Il Presidente nella prima fase organizzativa potrà procedere alla nomina di commissari in ogni Regione d’Italia che a loro volta potranno nominare commissari per l’organizzazione delle sezioni provinciali  e comunali o intercomunali.

I Commissari organizzeranno la costituzione delle sezioni locali, e l’elezione del Presidente e del Direttivo, al raggiungimento dei 300 iscritti per le sezioni provinciali, e di 10 per le sezioni comunali.

Art.18 - Risorse economiche

Per il raggiungimento degli scopi previsti dall’Art. 2, per il proprio funzionamento e per la realizzazione delle proprie attività, l’Associazione trae risorse dalle seguenti fonti:

quote sociali e contributi dei soci;

entrate derivanti da attività produttive marginali, quali la diffusione della propria stampa,l'allestimento e/o la partecipazione a feste e festival, l'organizzazione di campagne di autofinanziamento, ecc.;

di ogni eventuale altra entrata proveniente alla associazione da sottoscrizioni, contributi ordinari e straordinari.

Art. 19 - Esercizio finanziario, conto consuntivo e bilancio preventivo

Il Bilancio comprende l'esercizio sociale dal l° gennaio al 31 dicembre di ogni anno e deve essere presentato per l’approvazione all’Assemblea Generale entro il venti febbraio dell’anno successivo.
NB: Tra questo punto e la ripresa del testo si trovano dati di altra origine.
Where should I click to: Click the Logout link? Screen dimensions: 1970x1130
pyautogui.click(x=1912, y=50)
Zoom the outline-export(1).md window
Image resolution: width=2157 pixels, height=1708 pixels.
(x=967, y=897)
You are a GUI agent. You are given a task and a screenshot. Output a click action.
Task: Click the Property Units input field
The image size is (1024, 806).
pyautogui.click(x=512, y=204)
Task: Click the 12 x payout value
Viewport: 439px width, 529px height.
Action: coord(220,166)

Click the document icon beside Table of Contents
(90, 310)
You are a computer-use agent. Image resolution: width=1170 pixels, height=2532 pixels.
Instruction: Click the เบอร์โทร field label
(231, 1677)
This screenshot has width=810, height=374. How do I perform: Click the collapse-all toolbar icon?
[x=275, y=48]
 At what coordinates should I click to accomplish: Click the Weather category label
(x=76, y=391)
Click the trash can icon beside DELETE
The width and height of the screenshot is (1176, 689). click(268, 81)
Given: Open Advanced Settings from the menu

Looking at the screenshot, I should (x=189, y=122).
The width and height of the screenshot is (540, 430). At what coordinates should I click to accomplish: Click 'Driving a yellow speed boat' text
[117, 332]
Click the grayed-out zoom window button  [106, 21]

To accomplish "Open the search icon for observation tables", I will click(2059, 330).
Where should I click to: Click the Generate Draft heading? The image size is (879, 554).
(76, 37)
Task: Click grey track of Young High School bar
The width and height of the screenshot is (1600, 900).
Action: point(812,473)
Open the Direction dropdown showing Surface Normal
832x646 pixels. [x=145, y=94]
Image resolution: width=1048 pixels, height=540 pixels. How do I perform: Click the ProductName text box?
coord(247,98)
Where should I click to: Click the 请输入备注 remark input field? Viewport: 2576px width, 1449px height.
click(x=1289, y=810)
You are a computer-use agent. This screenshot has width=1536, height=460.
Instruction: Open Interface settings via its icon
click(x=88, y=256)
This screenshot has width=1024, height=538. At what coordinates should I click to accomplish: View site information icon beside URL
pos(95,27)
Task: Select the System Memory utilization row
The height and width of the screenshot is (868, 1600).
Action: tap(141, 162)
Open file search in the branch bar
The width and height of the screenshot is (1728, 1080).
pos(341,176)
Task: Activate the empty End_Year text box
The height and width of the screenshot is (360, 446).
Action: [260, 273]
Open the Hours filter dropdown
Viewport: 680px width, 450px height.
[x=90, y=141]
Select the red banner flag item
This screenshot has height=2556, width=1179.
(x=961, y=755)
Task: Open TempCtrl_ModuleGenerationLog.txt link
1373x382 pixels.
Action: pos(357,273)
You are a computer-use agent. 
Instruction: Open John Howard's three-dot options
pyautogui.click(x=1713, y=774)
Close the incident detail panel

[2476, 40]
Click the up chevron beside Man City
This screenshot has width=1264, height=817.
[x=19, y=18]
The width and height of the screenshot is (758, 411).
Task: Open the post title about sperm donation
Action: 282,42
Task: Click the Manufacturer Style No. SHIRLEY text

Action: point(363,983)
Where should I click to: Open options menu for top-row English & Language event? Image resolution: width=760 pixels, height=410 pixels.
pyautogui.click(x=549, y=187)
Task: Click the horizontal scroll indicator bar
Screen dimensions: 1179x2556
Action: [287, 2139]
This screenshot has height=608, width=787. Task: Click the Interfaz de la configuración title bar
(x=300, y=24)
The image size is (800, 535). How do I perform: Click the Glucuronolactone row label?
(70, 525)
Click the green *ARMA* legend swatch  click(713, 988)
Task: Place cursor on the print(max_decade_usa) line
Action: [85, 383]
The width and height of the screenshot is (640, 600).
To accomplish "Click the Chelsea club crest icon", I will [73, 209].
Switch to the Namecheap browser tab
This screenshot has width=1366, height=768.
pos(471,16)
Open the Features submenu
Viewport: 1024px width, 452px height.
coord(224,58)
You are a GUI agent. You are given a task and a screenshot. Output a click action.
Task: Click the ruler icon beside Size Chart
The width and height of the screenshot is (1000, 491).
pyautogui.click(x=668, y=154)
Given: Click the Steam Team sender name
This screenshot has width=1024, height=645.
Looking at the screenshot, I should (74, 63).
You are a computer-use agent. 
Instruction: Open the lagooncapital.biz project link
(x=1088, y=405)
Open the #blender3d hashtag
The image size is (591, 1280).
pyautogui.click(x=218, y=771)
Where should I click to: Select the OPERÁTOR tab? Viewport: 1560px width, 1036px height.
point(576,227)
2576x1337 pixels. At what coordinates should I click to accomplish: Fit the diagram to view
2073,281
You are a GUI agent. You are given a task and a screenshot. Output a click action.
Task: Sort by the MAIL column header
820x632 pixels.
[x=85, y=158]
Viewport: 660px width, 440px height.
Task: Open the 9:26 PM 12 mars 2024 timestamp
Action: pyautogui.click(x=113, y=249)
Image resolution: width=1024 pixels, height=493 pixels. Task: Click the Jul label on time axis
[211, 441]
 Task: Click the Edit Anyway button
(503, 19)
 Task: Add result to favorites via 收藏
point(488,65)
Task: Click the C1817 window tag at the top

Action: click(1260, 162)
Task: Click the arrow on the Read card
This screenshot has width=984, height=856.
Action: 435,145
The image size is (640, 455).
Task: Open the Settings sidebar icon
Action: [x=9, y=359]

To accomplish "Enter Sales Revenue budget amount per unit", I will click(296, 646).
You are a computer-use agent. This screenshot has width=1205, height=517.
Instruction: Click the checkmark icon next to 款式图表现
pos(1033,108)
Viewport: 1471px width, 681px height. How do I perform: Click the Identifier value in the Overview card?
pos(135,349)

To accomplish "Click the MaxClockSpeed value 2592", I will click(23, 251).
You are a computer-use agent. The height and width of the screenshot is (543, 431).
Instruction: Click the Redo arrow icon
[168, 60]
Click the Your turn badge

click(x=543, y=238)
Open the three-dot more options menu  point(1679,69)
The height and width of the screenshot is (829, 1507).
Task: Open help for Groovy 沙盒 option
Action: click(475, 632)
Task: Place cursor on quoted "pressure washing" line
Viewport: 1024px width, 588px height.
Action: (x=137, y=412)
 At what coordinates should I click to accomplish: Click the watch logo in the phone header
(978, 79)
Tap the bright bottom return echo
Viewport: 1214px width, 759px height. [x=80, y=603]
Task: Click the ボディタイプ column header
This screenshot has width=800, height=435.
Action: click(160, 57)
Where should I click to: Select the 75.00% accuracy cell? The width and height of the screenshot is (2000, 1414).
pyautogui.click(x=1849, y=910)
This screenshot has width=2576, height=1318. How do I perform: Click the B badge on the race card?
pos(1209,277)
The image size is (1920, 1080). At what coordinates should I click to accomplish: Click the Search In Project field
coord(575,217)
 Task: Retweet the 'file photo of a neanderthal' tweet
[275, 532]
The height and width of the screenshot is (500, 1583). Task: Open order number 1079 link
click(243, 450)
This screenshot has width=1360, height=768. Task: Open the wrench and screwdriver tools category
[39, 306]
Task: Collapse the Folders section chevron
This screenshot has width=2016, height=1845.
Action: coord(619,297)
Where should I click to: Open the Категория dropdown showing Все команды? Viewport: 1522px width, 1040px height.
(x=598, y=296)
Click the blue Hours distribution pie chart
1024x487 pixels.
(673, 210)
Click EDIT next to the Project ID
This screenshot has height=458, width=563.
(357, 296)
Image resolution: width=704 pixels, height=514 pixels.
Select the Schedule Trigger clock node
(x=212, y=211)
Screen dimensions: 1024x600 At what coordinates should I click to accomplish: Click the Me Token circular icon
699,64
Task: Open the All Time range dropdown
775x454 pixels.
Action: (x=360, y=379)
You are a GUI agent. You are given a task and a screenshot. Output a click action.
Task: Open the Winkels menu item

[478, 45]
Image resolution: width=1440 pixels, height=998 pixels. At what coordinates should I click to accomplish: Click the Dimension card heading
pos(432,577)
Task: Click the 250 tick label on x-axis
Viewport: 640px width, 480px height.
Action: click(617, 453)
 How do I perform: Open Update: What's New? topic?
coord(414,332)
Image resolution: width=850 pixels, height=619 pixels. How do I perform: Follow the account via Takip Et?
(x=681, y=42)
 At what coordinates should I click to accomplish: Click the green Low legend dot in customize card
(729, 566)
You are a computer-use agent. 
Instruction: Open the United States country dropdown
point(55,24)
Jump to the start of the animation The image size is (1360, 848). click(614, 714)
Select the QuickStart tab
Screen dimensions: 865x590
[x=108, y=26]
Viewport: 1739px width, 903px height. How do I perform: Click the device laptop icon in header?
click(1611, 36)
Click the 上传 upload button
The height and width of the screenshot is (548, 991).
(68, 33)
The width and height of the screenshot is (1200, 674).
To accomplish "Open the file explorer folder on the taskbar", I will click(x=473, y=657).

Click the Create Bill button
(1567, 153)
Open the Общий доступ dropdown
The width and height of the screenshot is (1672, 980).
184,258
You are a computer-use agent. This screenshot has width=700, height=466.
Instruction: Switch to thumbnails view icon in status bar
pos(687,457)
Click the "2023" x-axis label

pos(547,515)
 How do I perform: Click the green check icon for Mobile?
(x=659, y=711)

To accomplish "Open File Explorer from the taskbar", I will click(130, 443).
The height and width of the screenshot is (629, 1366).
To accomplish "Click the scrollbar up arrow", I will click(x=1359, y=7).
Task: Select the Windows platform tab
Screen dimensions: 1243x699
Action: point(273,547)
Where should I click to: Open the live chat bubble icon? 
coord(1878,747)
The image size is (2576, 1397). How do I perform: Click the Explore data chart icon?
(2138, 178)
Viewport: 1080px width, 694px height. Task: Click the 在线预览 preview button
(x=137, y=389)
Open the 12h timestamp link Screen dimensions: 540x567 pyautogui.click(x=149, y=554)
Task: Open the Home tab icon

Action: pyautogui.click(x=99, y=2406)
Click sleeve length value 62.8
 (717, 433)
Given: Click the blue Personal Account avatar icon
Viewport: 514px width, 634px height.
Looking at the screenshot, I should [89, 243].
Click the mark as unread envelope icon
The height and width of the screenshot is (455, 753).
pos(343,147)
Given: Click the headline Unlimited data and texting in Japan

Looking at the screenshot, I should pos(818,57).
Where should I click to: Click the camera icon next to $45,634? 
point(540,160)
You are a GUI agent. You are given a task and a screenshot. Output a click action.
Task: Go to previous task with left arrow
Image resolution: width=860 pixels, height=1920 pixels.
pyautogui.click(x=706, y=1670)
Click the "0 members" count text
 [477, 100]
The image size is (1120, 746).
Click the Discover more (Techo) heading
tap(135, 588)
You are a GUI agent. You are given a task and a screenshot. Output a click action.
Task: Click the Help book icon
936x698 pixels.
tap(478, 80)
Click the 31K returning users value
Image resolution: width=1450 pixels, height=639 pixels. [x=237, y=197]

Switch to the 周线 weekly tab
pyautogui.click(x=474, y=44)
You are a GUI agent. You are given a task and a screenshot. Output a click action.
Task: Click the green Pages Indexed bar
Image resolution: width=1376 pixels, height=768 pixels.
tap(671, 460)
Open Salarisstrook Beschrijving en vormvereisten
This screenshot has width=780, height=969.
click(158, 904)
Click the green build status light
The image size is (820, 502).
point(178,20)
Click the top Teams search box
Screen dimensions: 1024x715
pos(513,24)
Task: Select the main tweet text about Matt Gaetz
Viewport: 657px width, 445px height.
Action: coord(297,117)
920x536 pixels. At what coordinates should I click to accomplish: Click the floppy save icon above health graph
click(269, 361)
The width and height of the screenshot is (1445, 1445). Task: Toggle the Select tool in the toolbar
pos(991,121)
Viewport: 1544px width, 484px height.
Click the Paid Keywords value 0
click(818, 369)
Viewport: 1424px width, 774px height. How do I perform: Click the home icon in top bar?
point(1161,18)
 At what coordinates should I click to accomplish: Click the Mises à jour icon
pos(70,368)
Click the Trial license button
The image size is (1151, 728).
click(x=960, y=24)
Le delibere assembleari e consiliari relative ai bilanci e ai rendiconti vanno affisse nei locali della sede legale dell’associazione e nelle sedi periferiche per 30 giorni consecutivi successivi alla data di approvazione delle stesse e ciò vale come comunicazione ai soci assenti in assemblea, i quali potranno impugnare la relativa delibera nel termine di trenta giorni decorrenti dalla scadenza della durata di affissione delle delibere stesse.

Art. 20- La democrazia interna

Nei caso risulti necessario ricorrere a votazioni, fatte salve diverse disposizioni riportate nel presente statuto, le decisioni si assumono a maggioranza semplice.

L'espressione del voto avviene generalmente a voto palese.

Nel caso su specifiche questioni venga richiesto l'utilizzo del voto segreto tale richiesta deve avere il sostegno della maggioranza dei votanti.

Art.21 – Regolamenti

L'Associazione è disciplinata dal presente statuto ed agisce nei limiti delle leggi regionali e statali in materia di volontariato ed associazionismo, e dei principi generali dell'ordinamento giuridico.

Il Consiglio Direttivo può emanare regolamenti interni relativamente alla vita di tutta la Organizzazione o degli organismi statutari.

Art. 22 – Scioglimento della Organizzazione e modifica dello statuto

Lo scioglimento della Organizzazione, deve essere deliberato dall'Assemblea Generale Straordinaria dei Soci e con determinazione maggioritaria dei ¾ degli associati.

Le delibere di modifica devono essere approvate da almeno i 2/3 dei presenti.

Art. 23 – Convocazione degli organi

La convocazione degli organi dell’associazione avverrà mediante affissione nella bacheca della sede e contestuale invio di una email all’indirizzo indicato dal socio al momento dell’iscrizione. Questa modalità di convocazione è valida per tutti i livelli dell’associazione: Nazionale, Regionale, Provinciale e Comunale.

Art. 24 - Rinvio

Per quanto non previsto nel presente Statuto, valgono le leggi vigenti e le disposizioni con¬tenute nel Codice Civile.